DATASET RECORDS Start Marker

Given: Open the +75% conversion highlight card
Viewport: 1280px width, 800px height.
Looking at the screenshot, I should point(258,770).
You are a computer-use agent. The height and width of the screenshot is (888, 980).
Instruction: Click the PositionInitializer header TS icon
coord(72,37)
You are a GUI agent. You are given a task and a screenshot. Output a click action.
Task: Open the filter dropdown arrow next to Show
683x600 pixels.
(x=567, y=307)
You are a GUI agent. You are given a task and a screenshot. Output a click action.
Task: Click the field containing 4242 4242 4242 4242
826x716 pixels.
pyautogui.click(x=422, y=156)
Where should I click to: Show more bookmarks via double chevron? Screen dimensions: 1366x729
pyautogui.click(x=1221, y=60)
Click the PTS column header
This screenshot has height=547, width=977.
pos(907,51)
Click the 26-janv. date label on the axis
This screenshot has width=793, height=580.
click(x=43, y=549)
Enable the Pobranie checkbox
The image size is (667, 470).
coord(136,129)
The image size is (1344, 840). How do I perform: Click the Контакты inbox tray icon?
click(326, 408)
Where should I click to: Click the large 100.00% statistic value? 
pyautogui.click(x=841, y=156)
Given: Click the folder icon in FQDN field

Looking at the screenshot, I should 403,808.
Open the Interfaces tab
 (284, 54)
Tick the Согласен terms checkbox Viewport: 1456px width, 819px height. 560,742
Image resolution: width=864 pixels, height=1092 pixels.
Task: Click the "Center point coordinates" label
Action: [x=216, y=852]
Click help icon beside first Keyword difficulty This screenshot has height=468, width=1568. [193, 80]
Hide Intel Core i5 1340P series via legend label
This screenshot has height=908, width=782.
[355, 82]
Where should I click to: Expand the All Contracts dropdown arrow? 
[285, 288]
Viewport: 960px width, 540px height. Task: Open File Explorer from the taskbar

DATASET RECORDS End Marker

### TASK TO CARRY OUT:
Retype the material above in full, with nothing altered.

### COMPLETED EXERCISE:
Given: Open the +75% conversion highlight card
Viewport: 1280px width, 800px height.
Looking at the screenshot, I should point(258,770).
You are a computer-use agent. The height and width of the screenshot is (888, 980).
Instruction: Click the PositionInitializer header TS icon
coord(72,37)
You are a GUI agent. You are given a task and a screenshot. Output a click action.
Task: Open the filter dropdown arrow next to Show
683x600 pixels.
(x=567, y=307)
You are a GUI agent. You are given a task and a screenshot. Output a click action.
Task: Click the field containing 4242 4242 4242 4242
826x716 pixels.
pyautogui.click(x=422, y=156)
Where should I click to: Show more bookmarks via double chevron? Screen dimensions: 1366x729
pyautogui.click(x=1221, y=60)
Click the PTS column header
This screenshot has height=547, width=977.
pos(907,51)
Click the 26-janv. date label on the axis
This screenshot has width=793, height=580.
click(x=43, y=549)
Enable the Pobranie checkbox
The image size is (667, 470).
coord(136,129)
The image size is (1344, 840). How do I perform: Click the Контакты inbox tray icon?
click(326, 408)
Where should I click to: Click the large 100.00% statistic value? 
pyautogui.click(x=841, y=156)
Given: Click the folder icon in FQDN field

Looking at the screenshot, I should 403,808.
Open the Interfaces tab
 (284, 54)
Tick the Согласен terms checkbox Viewport: 1456px width, 819px height. 560,742
Image resolution: width=864 pixels, height=1092 pixels.
Task: Click the "Center point coordinates" label
Action: [x=216, y=852]
Click help icon beside first Keyword difficulty This screenshot has height=468, width=1568. [193, 80]
Hide Intel Core i5 1340P series via legend label
This screenshot has height=908, width=782.
[355, 82]
Where should I click to: Expand the All Contracts dropdown arrow? 
[285, 288]
Viewport: 960px width, 540px height. Task: Open File Explorer from the taskbar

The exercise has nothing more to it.